Further analysis of these figures shows that, in the case of men, more than half of the difference in survival between Europe and United States can be attributed to prostate cancer. When prostate cancer is excluded, the survival rates decreased to 38.1% in Europe and 46.9% in the United States. For women, the survival rate of 62.9% for all cancers in the United States is comparable to that seen in the wealthiest European countries (eg, 61.7% in Sweden, 59.7% in Europe), and the slightly higher survival in the United States was largely due to better survival for colorectal and breast cancer, the authors comment.

The differences in survival are due to a variety of reasons, Dr. Verdecchia and colleagues write. They include factors related to cancer services — for example, organization, training, and skills of healthcare professionals; application of evidence-based guidelines; and investment in diagnostic and treatment facilities — as well as clinical factors, such as tumor stage and biology.

For hematological malignancies, except for non-Hodgkin's lymphoma, the survival rates in Europe and the United States were comparable. The authors suggest that the reason may be that "these malignancies are usually referred to specialist centers for treatment, in accordance with evidence-based guidelines, and they are frequently included in international clinical trials."

Wide Variations Across Europe Are Narrowing

Dr. Verdecchia and colleagues comment that their analysis of the most recent cancer survival data available in Europe suggests that the wide variations across countries, which have persisted for many years, "might be on the verge of decreasing."

The authors of the other report, which considered earlier data, from 1995–1999 (the EUROCARE-4 study), are more positive in their conclusions. Franco Berrino, MD, from the Fondazione Istituto Nazionale dei Tumori, in Milan, Italy, and colleagues say their findings show that "the gap in cancer survival in Europe is narrowing . . . and suggests substantial improvement in cancer care in countries with poor survival."

Nevertheless, both reports show that survival is worst in Eastern Europe and best in Western and Northern countries. Dr. Berrino et al comment that a consistent finding of all of the EUROCARE studies is that between-country survival differences are small for relatively uncommon treatable cancers, such as testicular cancer and Hodgkin's disease, and also for cancers with a very poor prognosis. By contrast, for cancers with an intermediate prognosis — for which early diagnosis is typically an important determinant of outcome — the survival rates "still differ markedly, and probably unacceptably, between countries in Europe."

"Understanding the reasons for these persistent (but diminishing) differences is important for the public health response to cancer in Europe," Dr.

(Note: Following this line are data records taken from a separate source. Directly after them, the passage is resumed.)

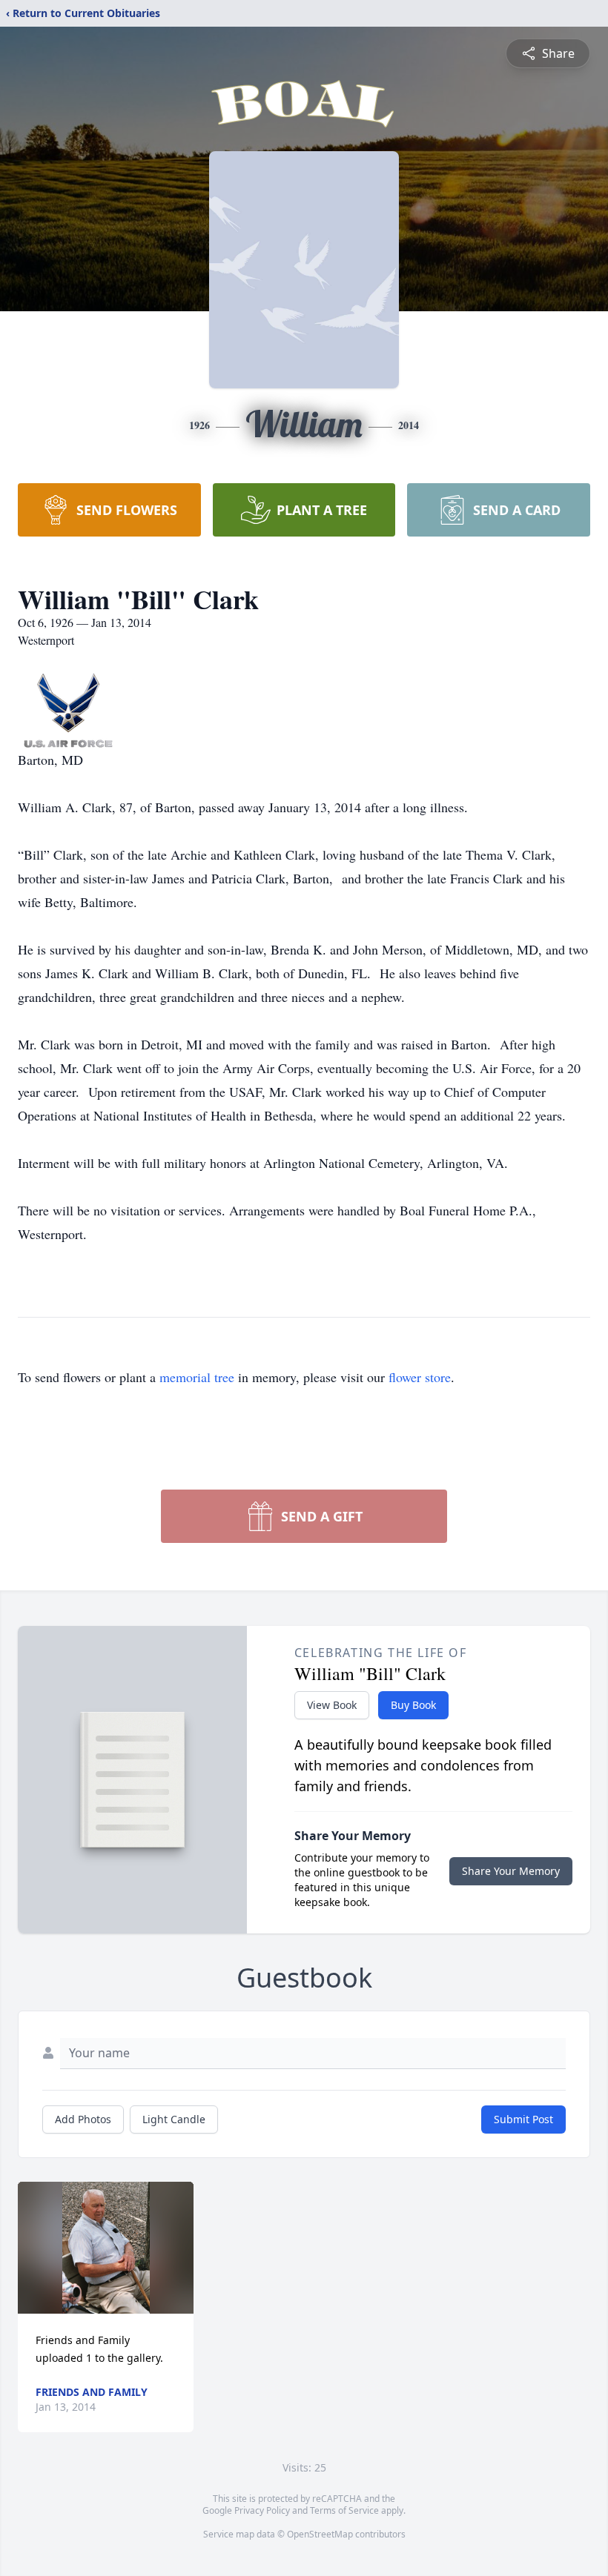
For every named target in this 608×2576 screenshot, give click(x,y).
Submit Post (523, 2119)
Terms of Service (344, 2510)
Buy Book (413, 1705)
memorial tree (196, 1377)
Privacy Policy (262, 2510)
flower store (420, 1377)
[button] (106, 2248)
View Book (332, 1705)
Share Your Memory (511, 1871)
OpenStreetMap (320, 2534)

Berrino and colleagues write. The EUROCARE approach to disentangling these possible determinants of survival includes high-resolution studies, which use information accessed from clinical records. So far, these studies suggest that most of the survival differences for breast and colorectal cancer are attributable to differences in disease stage at diagnosis, while survival differences for testicular cancers seem to be due mostly to differences in access to appropriate treatment.

Lancet Oncol. Published online August 21, 2007.